He had also been a Young Hegelian and had been converted to
communism by Moses Hess, who was called the “communist rabbi.”
In England he associated with the followers of Robert Owen. Now
he and Marx, finding that they shared the same views, combined
their intellectual resources and published Die heilige Familie
(1845; The Holy Family), a prolix criticism of the Hegelian idealism
of the theologian Bruno Bauer. Their next work, Die deutsche
Ideologie (written 1845-46, published 1932; The German
Ideology), contained the fullest exposition of their important
materialistic conception of history, which set out to show how,
historically, societies had been structured to promote the interests of
the economically dominant class. But it found no publisher and
remained unknown during its authors’ lifetimes.

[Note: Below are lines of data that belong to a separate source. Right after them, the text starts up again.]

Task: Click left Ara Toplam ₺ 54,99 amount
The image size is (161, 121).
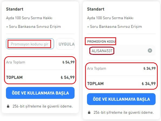Action: pyautogui.click(x=68, y=62)
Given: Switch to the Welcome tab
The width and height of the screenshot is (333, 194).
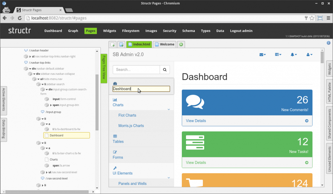Looking at the screenshot, I should 165,44.
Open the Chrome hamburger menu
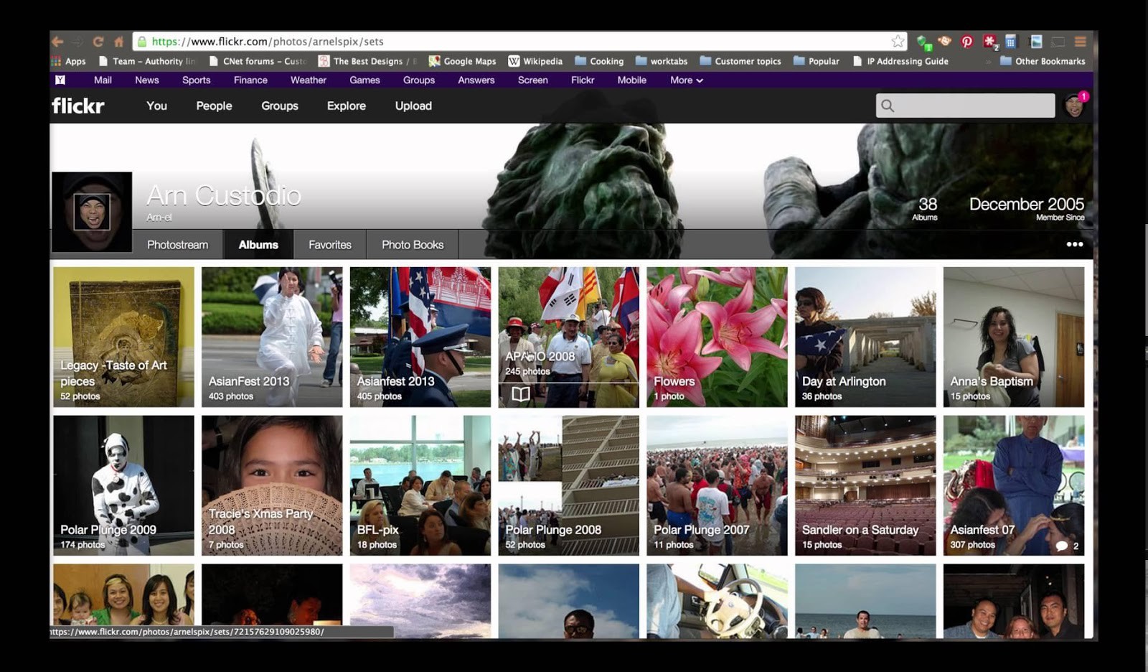The height and width of the screenshot is (672, 1148). click(1080, 42)
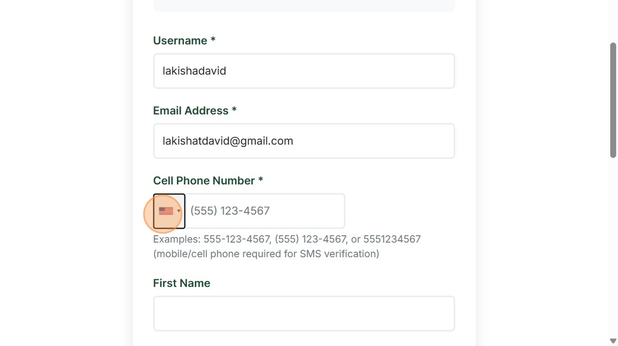The height and width of the screenshot is (346, 618).
Task: Click the US flag icon
Action: (x=166, y=211)
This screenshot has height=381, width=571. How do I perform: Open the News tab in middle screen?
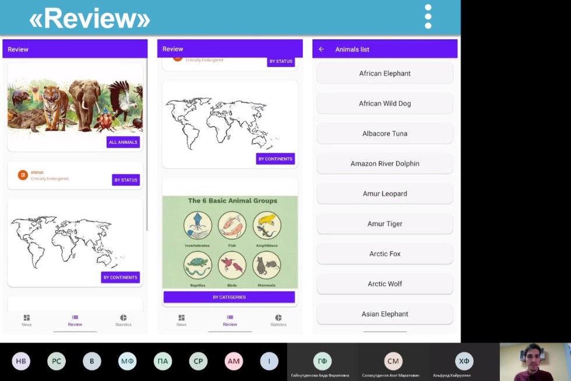(x=181, y=320)
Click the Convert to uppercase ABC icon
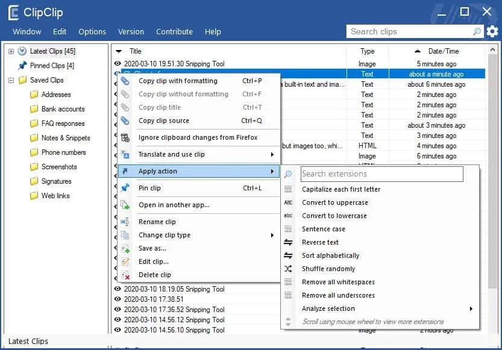The width and height of the screenshot is (502, 350). (288, 202)
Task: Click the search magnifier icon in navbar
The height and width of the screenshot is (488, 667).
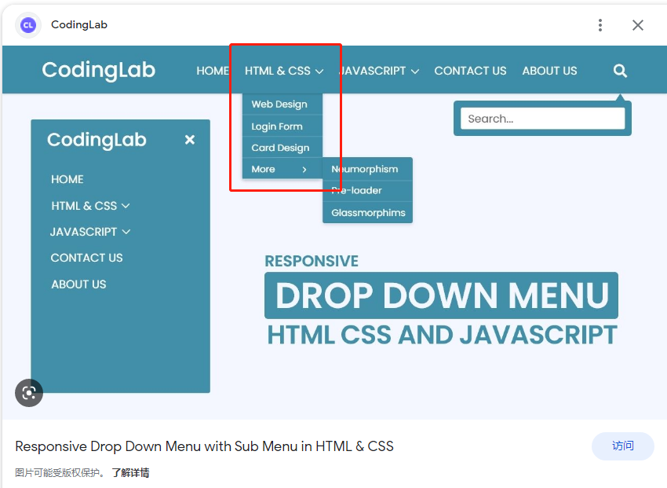Action: pyautogui.click(x=620, y=71)
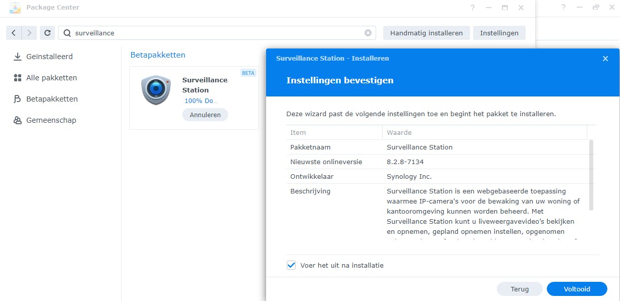The image size is (620, 301).
Task: Click the Surveillance Station package icon
Action: click(x=156, y=90)
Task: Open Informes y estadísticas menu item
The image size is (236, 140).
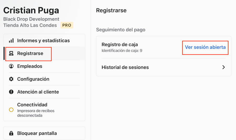Action: coord(43,41)
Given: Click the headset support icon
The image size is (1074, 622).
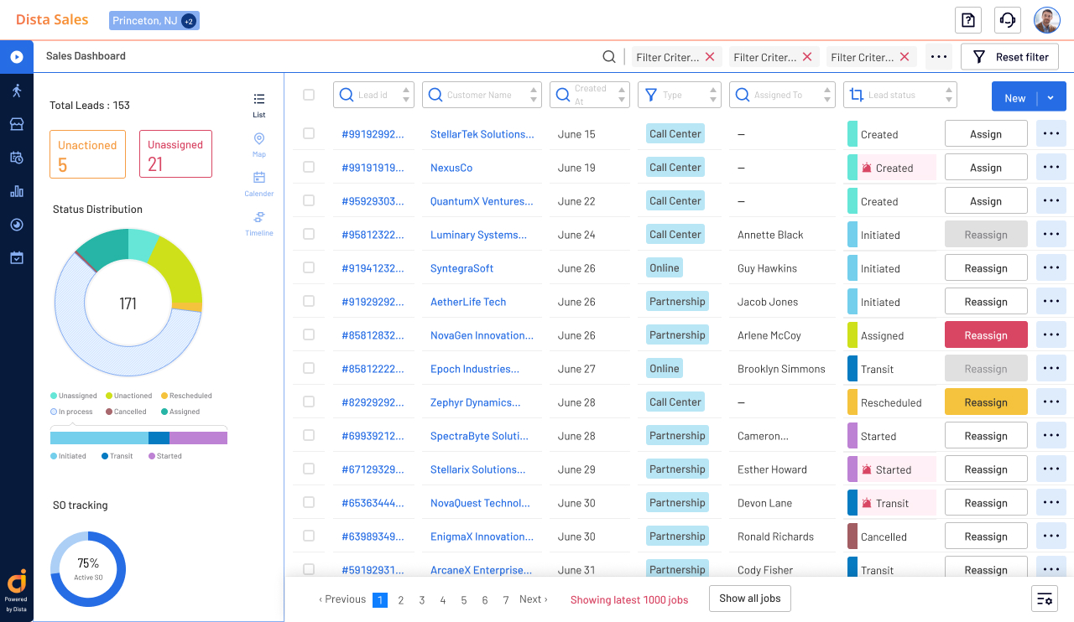Looking at the screenshot, I should pyautogui.click(x=1008, y=20).
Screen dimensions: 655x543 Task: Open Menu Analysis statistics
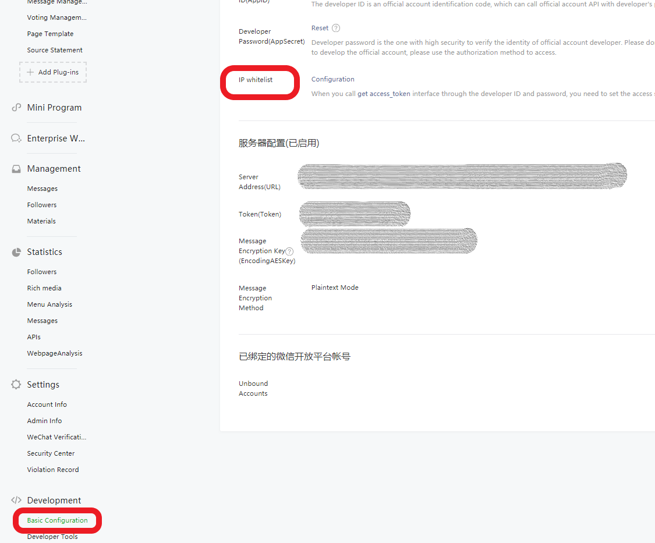coord(49,304)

During his Brussels years, Marx developed his views and, through
confrontations with the chief leaders of the working-class
movement, established his intellectual standing. In 1846 he publicly
excoriated the German leader Wilhelm Weitling for his moralistic
appeals. Marx insisted that the stage of bourgeois society could not
be skipped over; the proletariat could not just leap into communism;
the workers’ movement required a scientific basis, not moralistic
phrases. He also polemicized against the French socialist thinker
Pierre-Joseph Proudhon in Mis re de la philosophie (1847; The
Poverty of Philosophy), a mordant attack on Proudhon’s book
subtitled Philosophie de la mis re (1846; The Philosophy of
Poverty). Proudhon wanted to unite the best features of such
contraries as competition and monopoly; he hoped to save the good
features in economic institutions while eliminating the bad. Marx,
however, declared that no equilibrium was possible between the
antagonisms in any given economic system. Social structures were
transient historic forms determined by the productive forces: “The
handmill gives you society with the feudal lord; the steammill, society
with the industrial capitalist.” Proudhon’s mode of reasoning, Marx
wrote, was typical of the petty bourgeois, who failed to see the
underlying laws of history.
An unusual sequence of events led Marx and Engels to write their
pamphlet The Communist Manifesto. In June 1847 a secret
society, the League of the Just, composed mainly of emigrant
German handicraftsmen, met in London and decided to formulate a
political program. They sent a representative to Marx to ask him to
join the league; Marx overcame his doubts and, with Engels, joined
the organization, which thereupon changed its name to the
Communist League and enacted a democratic constitution.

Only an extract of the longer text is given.